_REQUIREMENTS:_ Swap every "icon" in the listing for "button", keeping everything else the same. Copy out the full listing with that change, leaving out the pictures.

====== EXERCISE MATERIAL

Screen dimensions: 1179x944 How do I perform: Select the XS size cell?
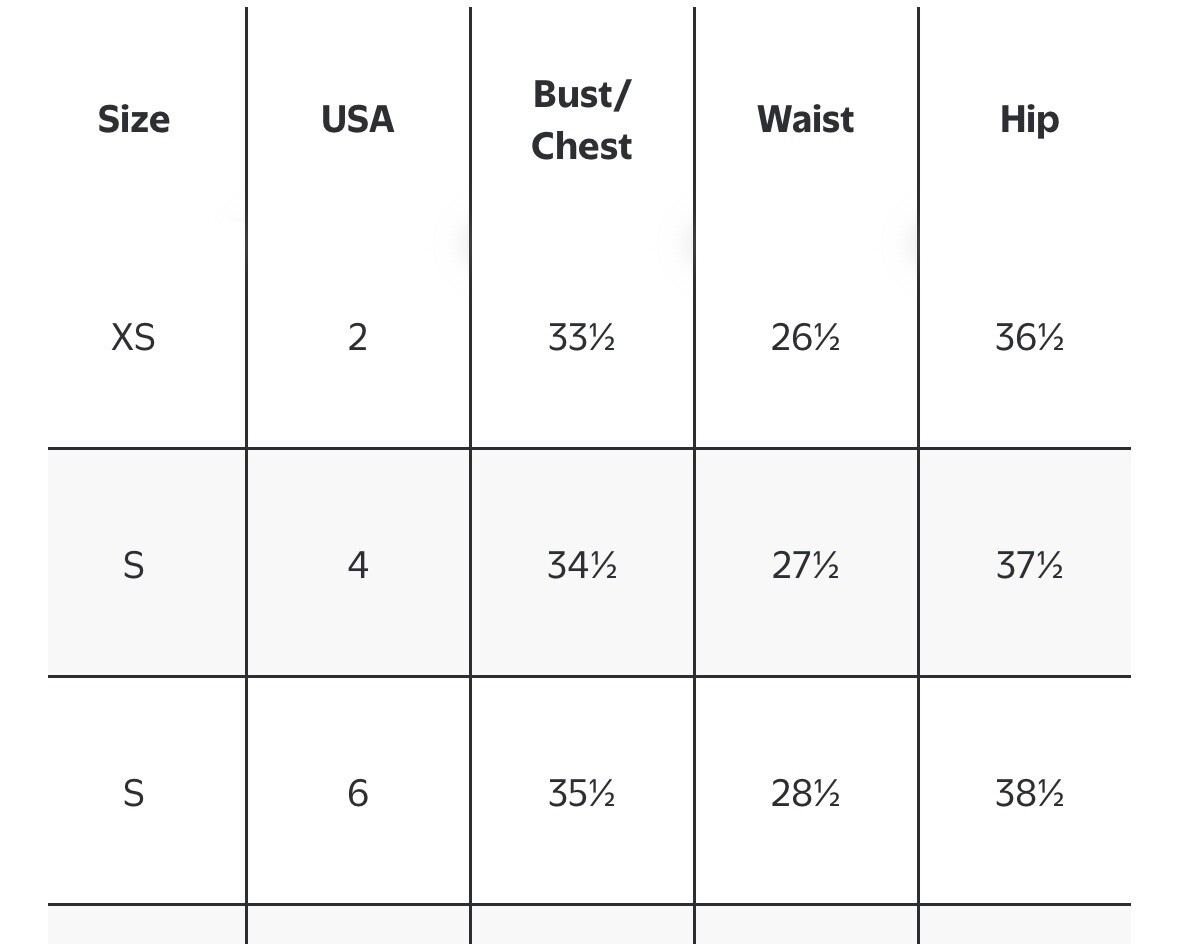coord(134,337)
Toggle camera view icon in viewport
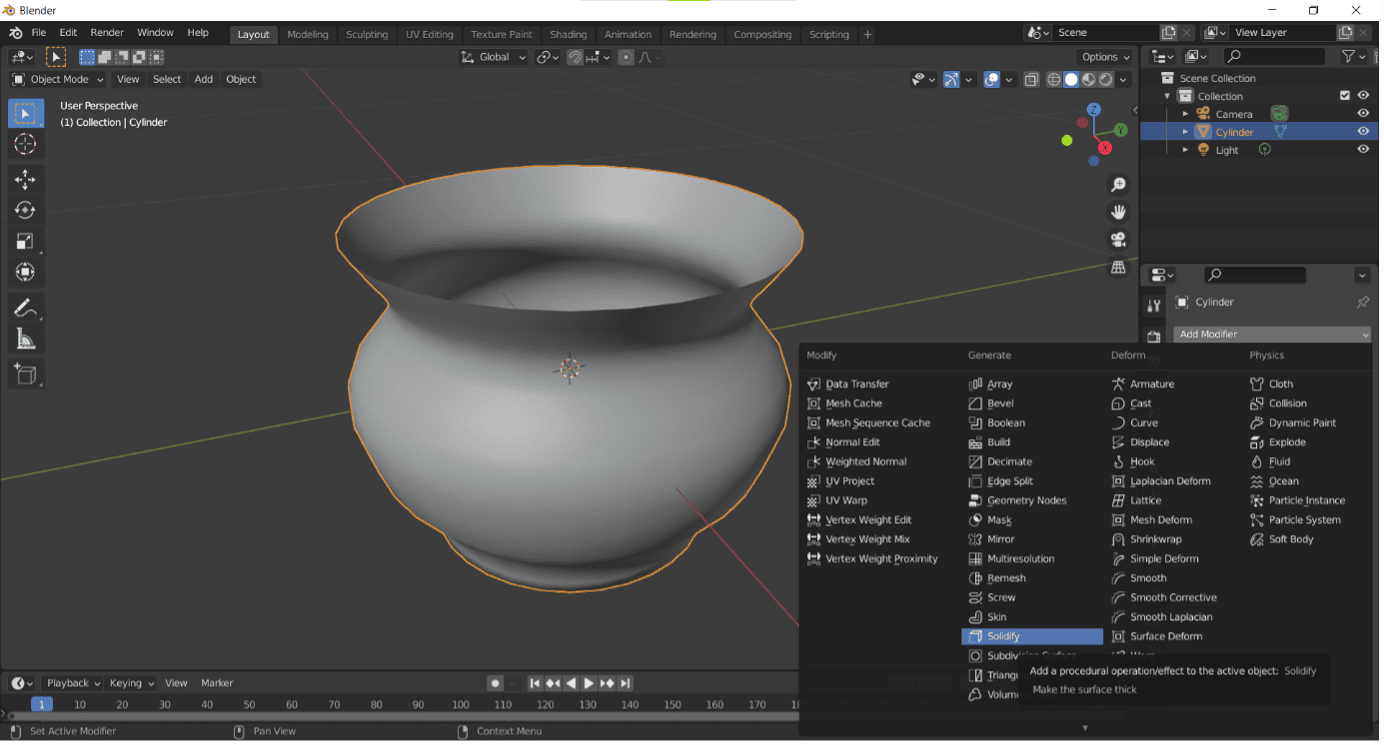 click(x=1118, y=240)
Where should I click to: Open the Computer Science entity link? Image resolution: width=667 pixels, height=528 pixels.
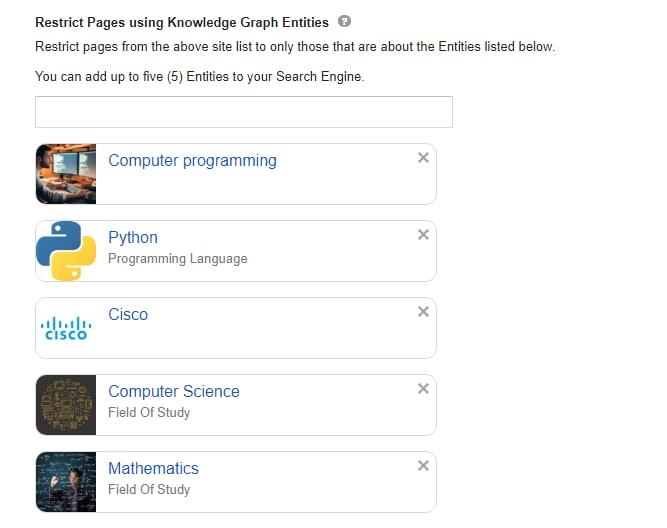174,391
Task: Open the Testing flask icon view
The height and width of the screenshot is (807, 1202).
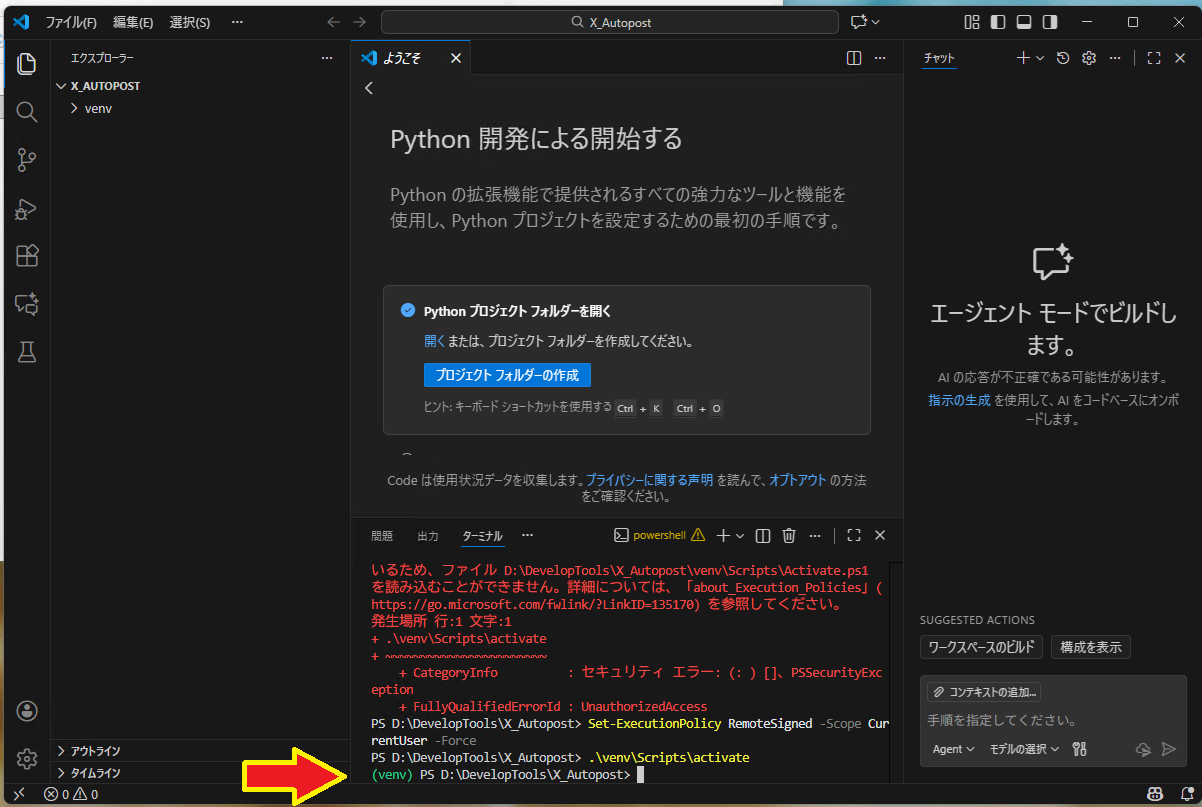Action: coord(27,352)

============

_COMPLETE ANSWER:_
Screen dimensions: 1179x944 How do I perform: Select the XS size cell?
coord(134,337)
Toggle camera view button in viewport
 click(x=1118, y=240)
Where should I click to: Open the Computer Science entity link? Image resolution: width=667 pixels, height=528 pixels.
174,391
Task: Open the Testing flask button view
The height and width of the screenshot is (807, 1202).
Action: coord(27,352)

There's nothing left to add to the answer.